Ferus' heavy eyebrows drew low. He put down his knife and spork. "Is that so."
"But right about then, I left to play pirate, Master Gallia began seeing Soul Healer Regork and Skywalker got into trouble with garbage pits," Siri continued heedlessly. "Wouldn't have happened if I had had him."
"I went on hiatus as a Padawan waiting for you to get back and become a Knight so that you could take me on. Does this mean the whole time you were gone, you were thinking of being Anakin's Master and not mine?" Ferus banked his hurt feelings, but Siri had known him for too long not to notice them.
"Ferus, you were an exemplary Padawan. I couldn't have been happier with your progress." This is just us talking. Or did I misjudge your maturity?
"It's what anyone might think, hearing you."
"Skywalker is our Chosen One, Ferus! I believed Master Jinn to be correct about that and so did my Master. Both of us wanted to see him treated differently than he was, but Master Gallia was new on the Council and didn't have much say. Maybe now that we have loosened up some, she could have gotten herself heard, but then ... "
"He turned out okay without you or my Grandmaster. He and Master Kenobi make a fine team." You're making me ... angry? Is that what this is?
What? "Look, I'm treating you like my friend, talking to you like I can't talk to Kenobi about what happened, what I thought about things ... don't get hurt, now ... " Tachi, you've gotten hot under the collar again and blundered. He and the Chosen One were scramball teammates, and he's defending his teammate to me. I don't always get it about bonding.

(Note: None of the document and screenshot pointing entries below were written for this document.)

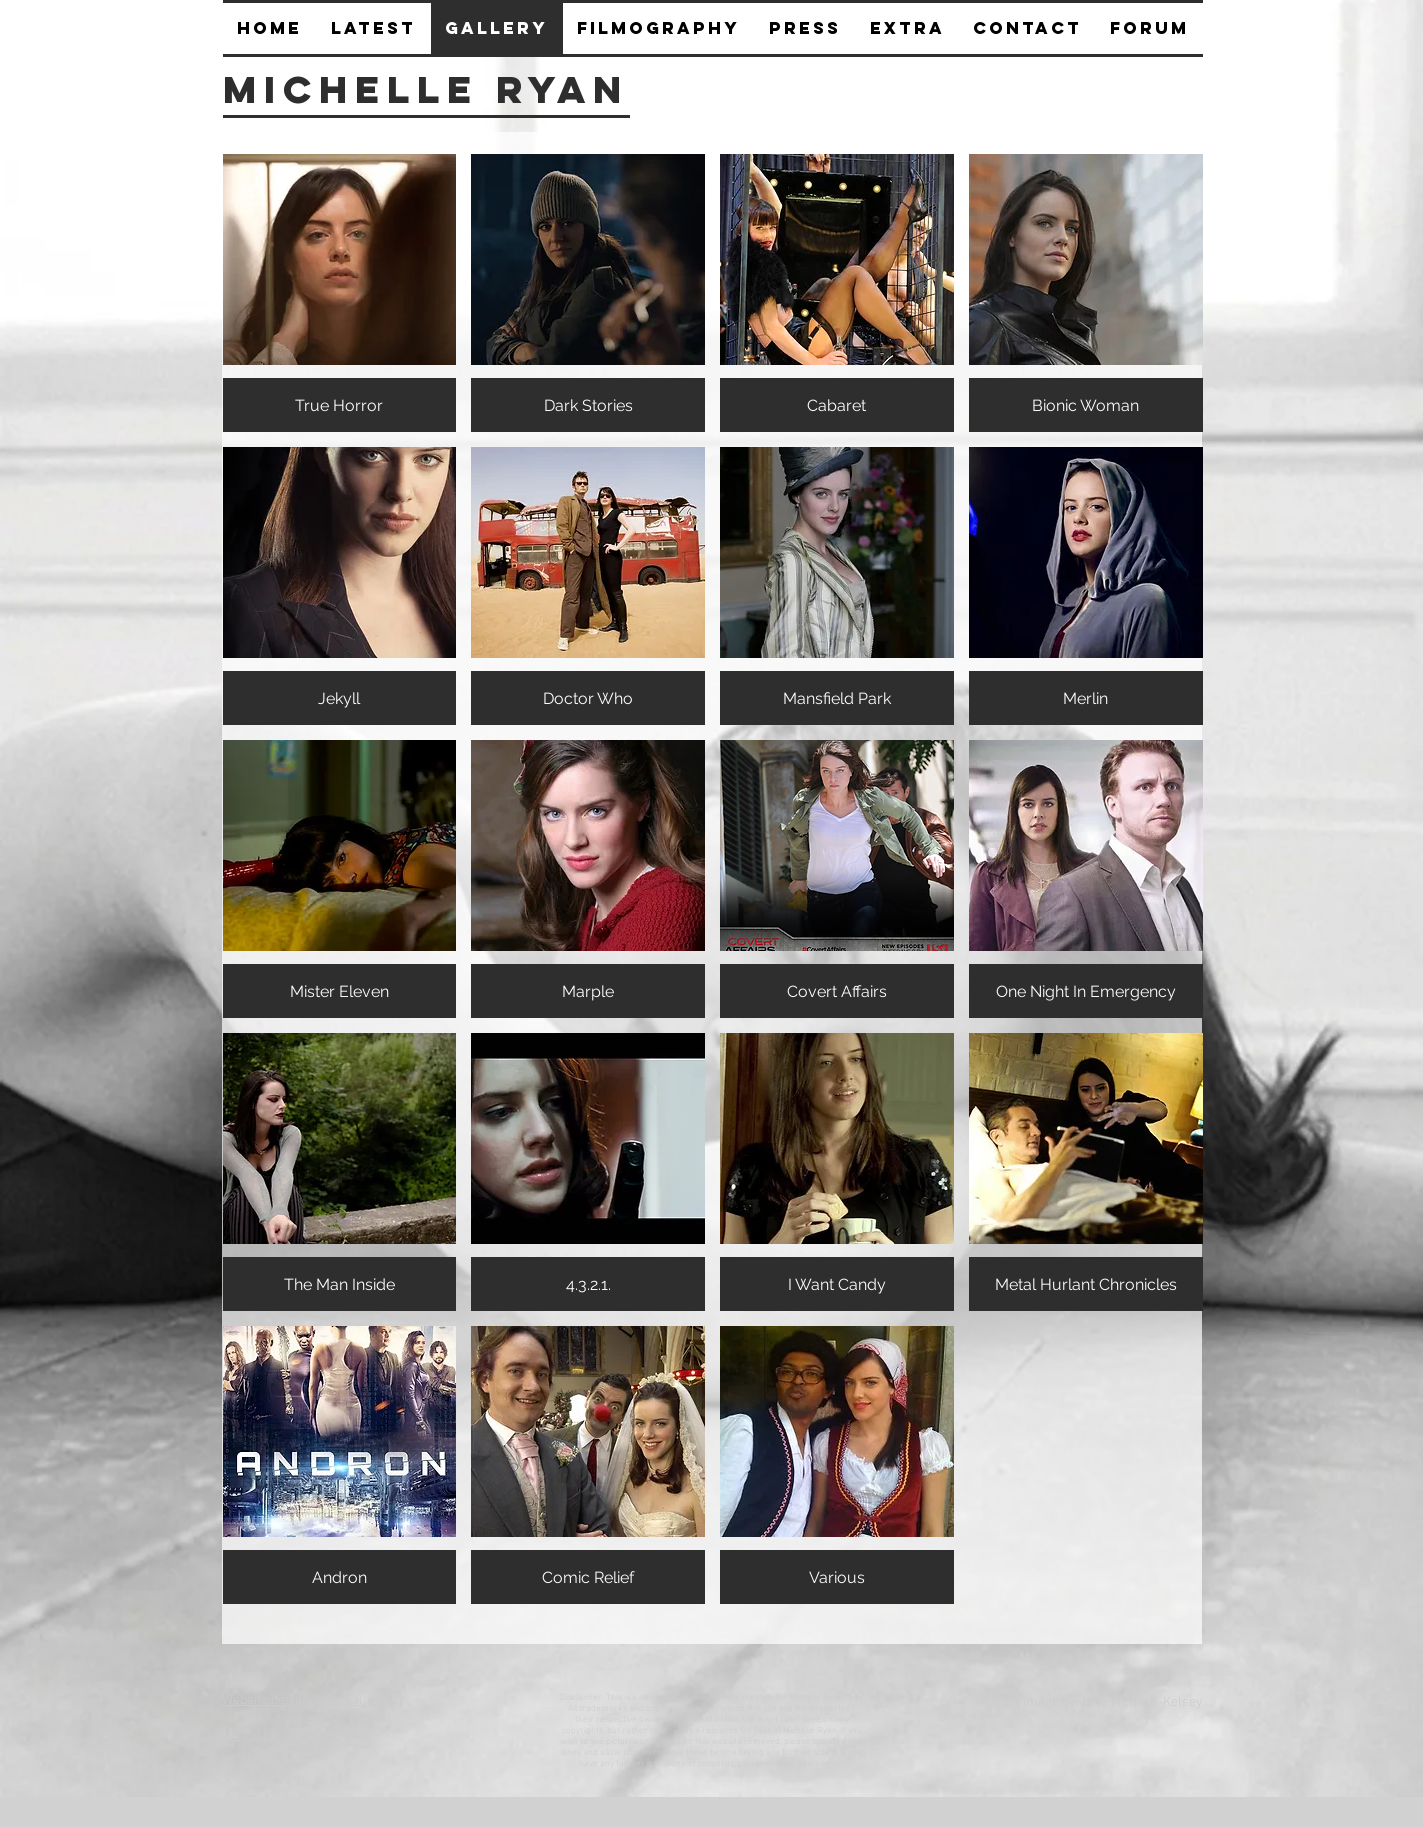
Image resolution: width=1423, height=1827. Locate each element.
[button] (805, 28)
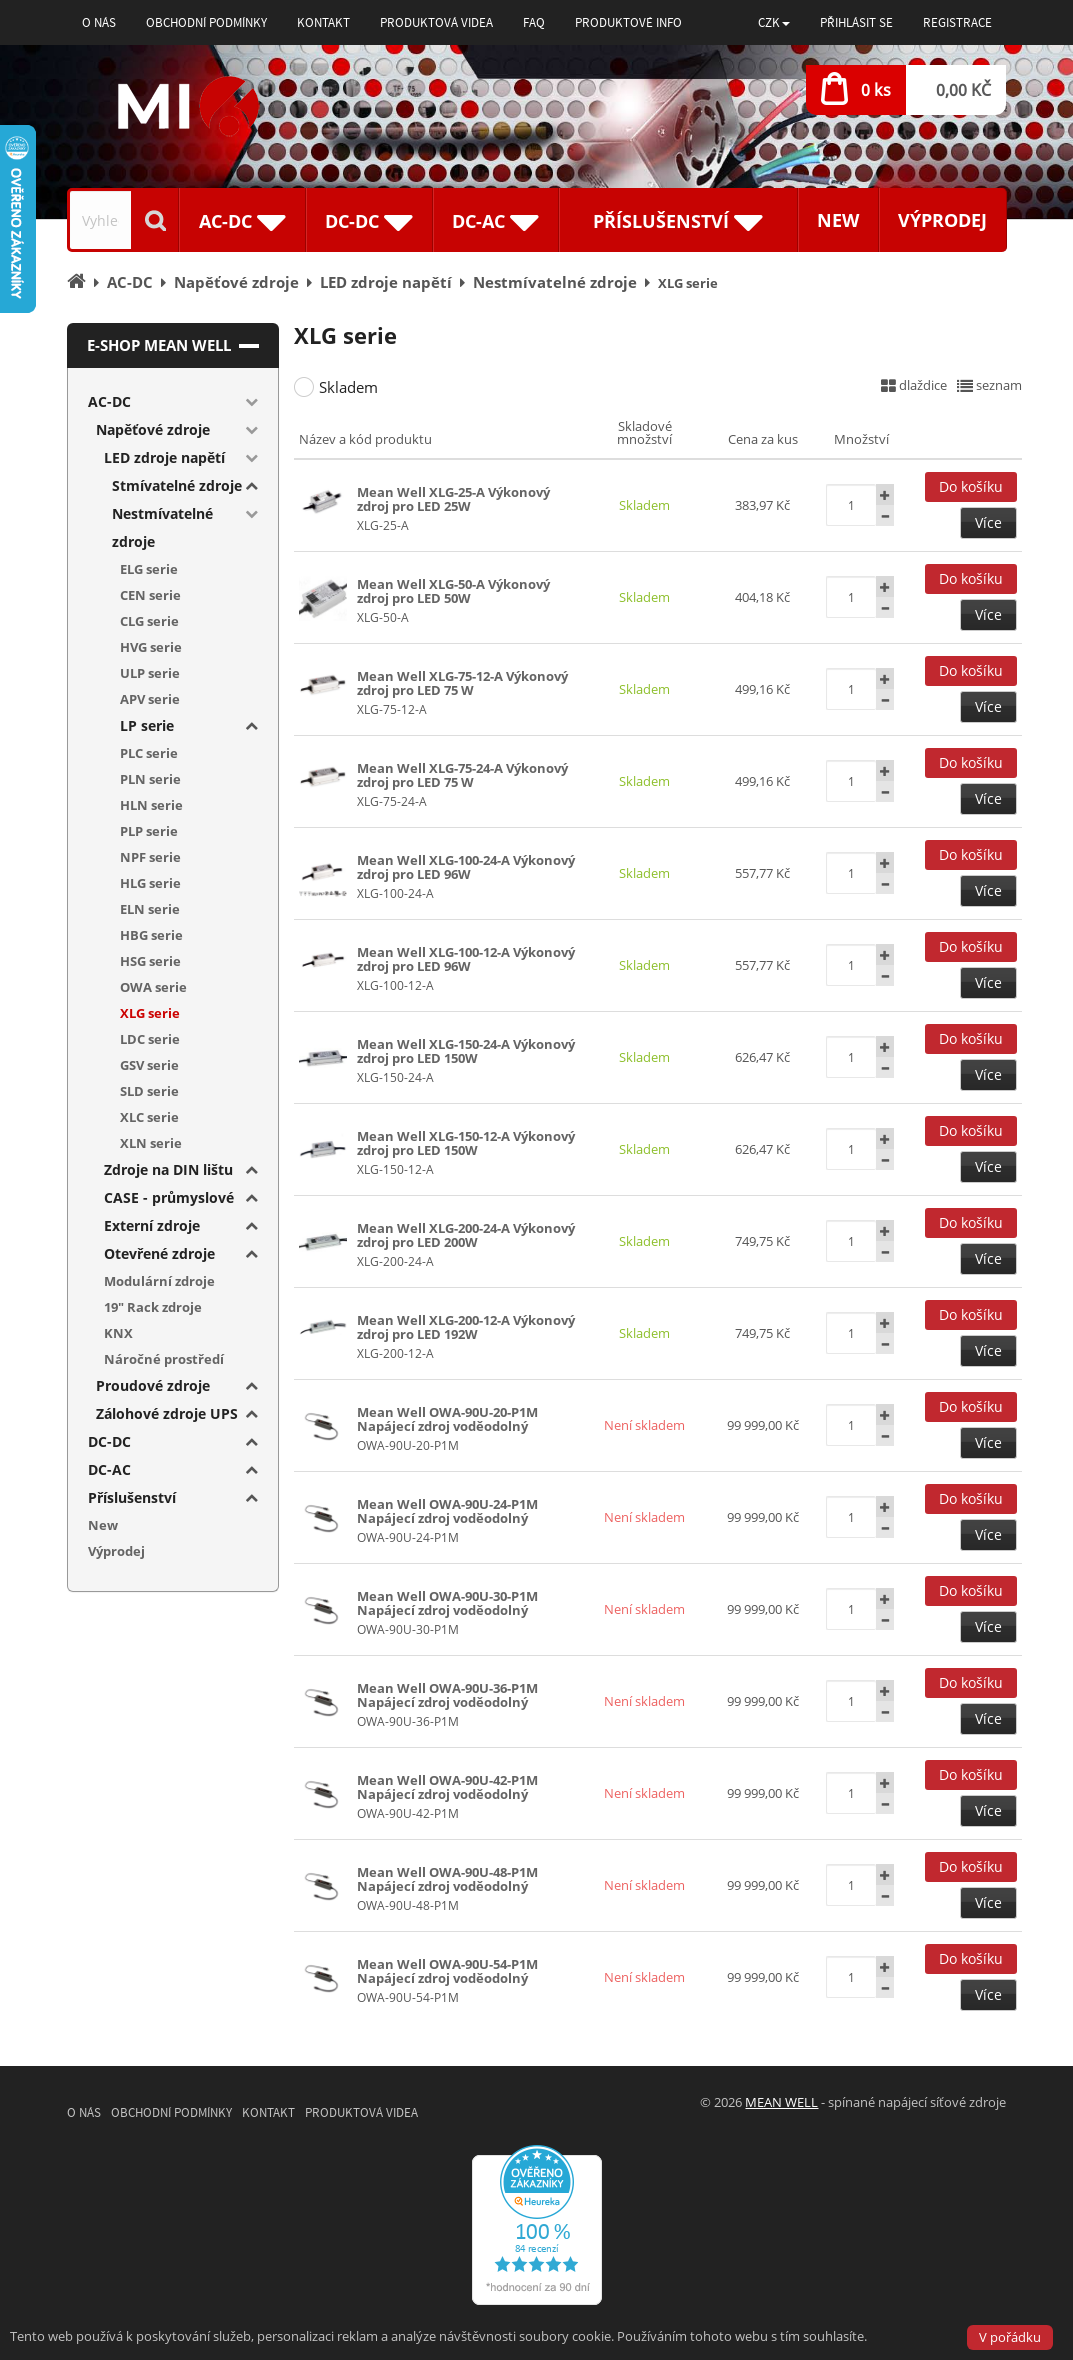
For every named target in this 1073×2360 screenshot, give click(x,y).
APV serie (150, 699)
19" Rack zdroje (153, 1307)
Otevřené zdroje (159, 1253)
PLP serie (149, 831)
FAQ (534, 22)
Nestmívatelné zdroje (162, 527)
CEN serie (150, 595)
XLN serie (151, 1143)
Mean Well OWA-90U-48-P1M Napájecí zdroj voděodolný (447, 1879)
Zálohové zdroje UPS (167, 1413)
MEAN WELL (781, 2102)
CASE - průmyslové (169, 1197)
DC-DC (109, 1441)
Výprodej (942, 220)
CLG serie (149, 621)
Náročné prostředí (164, 1359)
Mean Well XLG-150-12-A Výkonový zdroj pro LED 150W (466, 1143)
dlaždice (914, 385)
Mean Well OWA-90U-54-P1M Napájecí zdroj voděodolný (447, 1971)
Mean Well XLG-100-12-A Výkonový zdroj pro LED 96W (466, 959)
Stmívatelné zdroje (177, 485)
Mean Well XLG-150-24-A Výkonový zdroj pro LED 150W (466, 1051)
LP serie (147, 725)
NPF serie (150, 857)
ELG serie (149, 569)
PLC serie (149, 753)
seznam (989, 385)
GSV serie (149, 1065)
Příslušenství (132, 1497)
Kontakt (323, 22)
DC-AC (109, 1469)
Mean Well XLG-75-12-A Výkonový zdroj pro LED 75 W (462, 683)
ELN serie (150, 909)
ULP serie (150, 673)
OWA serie (153, 987)
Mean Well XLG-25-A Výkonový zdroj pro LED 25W (453, 499)
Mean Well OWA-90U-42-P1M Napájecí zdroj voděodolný (447, 1787)
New (838, 220)
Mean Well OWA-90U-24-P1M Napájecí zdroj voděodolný (447, 1511)
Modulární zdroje (159, 1281)
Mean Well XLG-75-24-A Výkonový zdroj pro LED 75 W (462, 775)
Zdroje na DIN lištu (168, 1169)
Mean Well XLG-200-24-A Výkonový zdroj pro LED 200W (466, 1235)
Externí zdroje (152, 1225)
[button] (774, 22)
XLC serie (149, 1117)
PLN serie (150, 779)
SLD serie (149, 1091)
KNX (118, 1333)
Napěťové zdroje (153, 429)
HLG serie (150, 883)
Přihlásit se (856, 22)
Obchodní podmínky (206, 22)
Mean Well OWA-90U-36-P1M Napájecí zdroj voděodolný (447, 1695)
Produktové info (628, 22)
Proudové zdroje (153, 1385)
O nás (99, 22)
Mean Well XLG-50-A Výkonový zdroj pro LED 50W (453, 591)
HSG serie (150, 961)
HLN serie (151, 805)
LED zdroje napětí (164, 457)
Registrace (957, 22)
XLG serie (150, 1013)
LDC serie (150, 1039)
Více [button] (988, 522)
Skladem (348, 387)
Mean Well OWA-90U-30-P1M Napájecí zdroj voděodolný (447, 1603)
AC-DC (109, 401)
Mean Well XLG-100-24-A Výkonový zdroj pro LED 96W (466, 867)
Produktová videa (436, 22)
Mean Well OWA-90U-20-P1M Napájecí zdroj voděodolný (447, 1419)
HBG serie (151, 935)
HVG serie (151, 647)
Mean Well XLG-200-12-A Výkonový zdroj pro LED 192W (466, 1327)
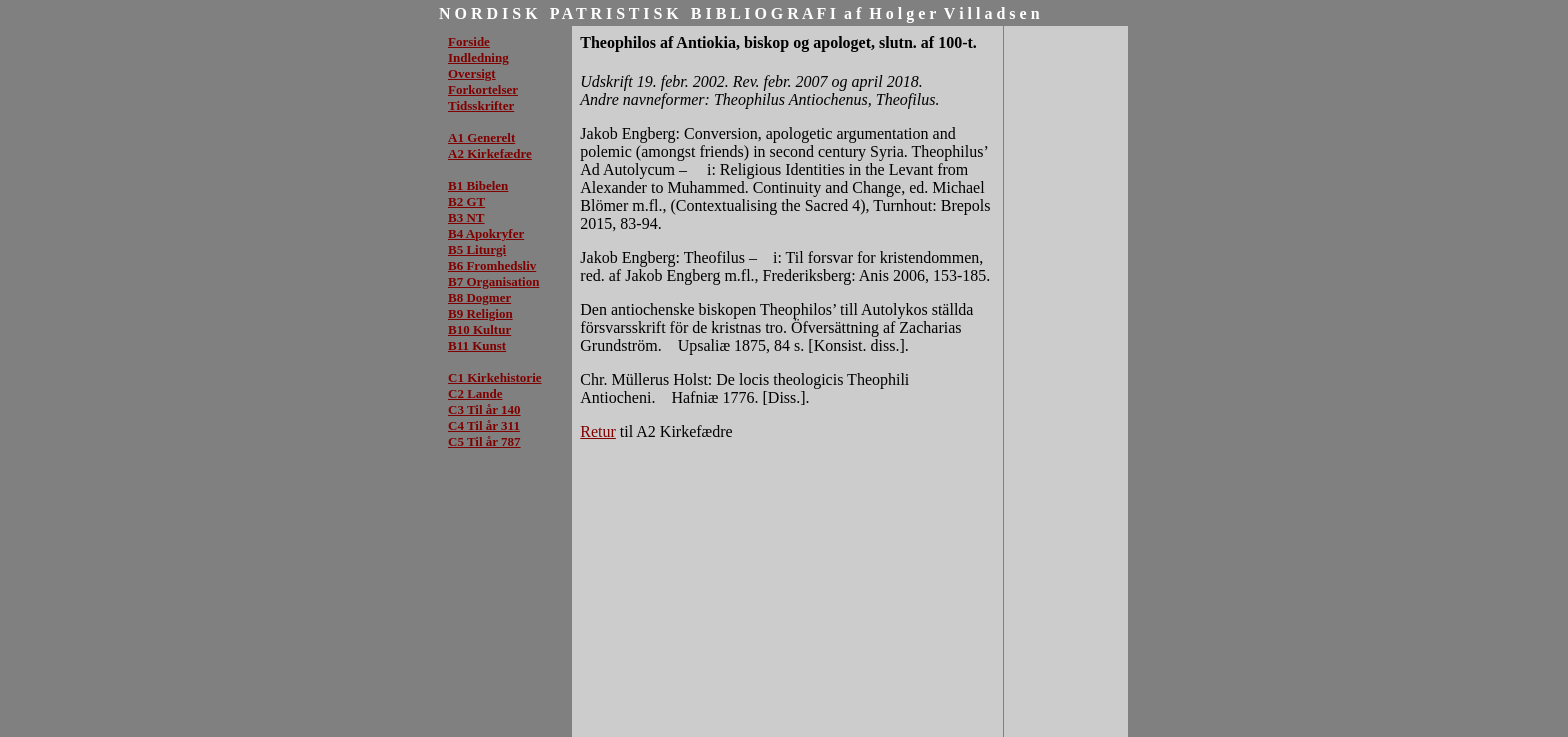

"I'm not sure I want to talk about this. Anakin is just a Padawan still and maybe we shouldn't. I don't think I ought to, at any rate." Ferus couldn't put it any plainer. I need to drop the subject before I lose any more control. Siri, you'll make me curse in a minute.
Shut up, Tachi, and comm Luminara tonight. "All right, Ferus. Let's go get our clothing back, all right? Those space heaters aren't doing the trick for any of us. I'm still shivering."
Ferus glanced at Siri's chest and then quickly away. He held his tray down low in front of him as he walked to the recycling bin and threw it and his leavings in, keeping his back to her for a long minute. Then he straightened his broad shoulders under his smock and turned around, smiling. "Sure, Siri." I stood up to her. I'm able to disagree without being disagreeable.
Everything outside was the same. The line had not moved much as troopers tried to get back their individual helmets and bits of armor. Ferus thought that these more individualized clones would have had chances to customize their kit and naturally wanted the results of their efforts returned. It'll comfort them, since they have no idea that their damage is long-lasting. Or do they? From the end of the line to its head, troopers supported each other. When one became dizzy, another supported him, another looked in the pile of gear for him, and another led him back to his unit. The symptoms were not fatal, but the persistence of them depressed Ferus. He glanced sideways at Siri as they shuffled along with all the rest of their squadron. She had refused cuts in the line and smiled a genuine smile at her outfit. Ferus followed her example. The cloaks and tunics, leggings and Siri's unisuit lay mixed with helmets, greaves and cuirasses. He plucked his own gear out, thankful that Anakin had placed his precious lightsaber along with Siri's under their cots. What a Knight he'll be.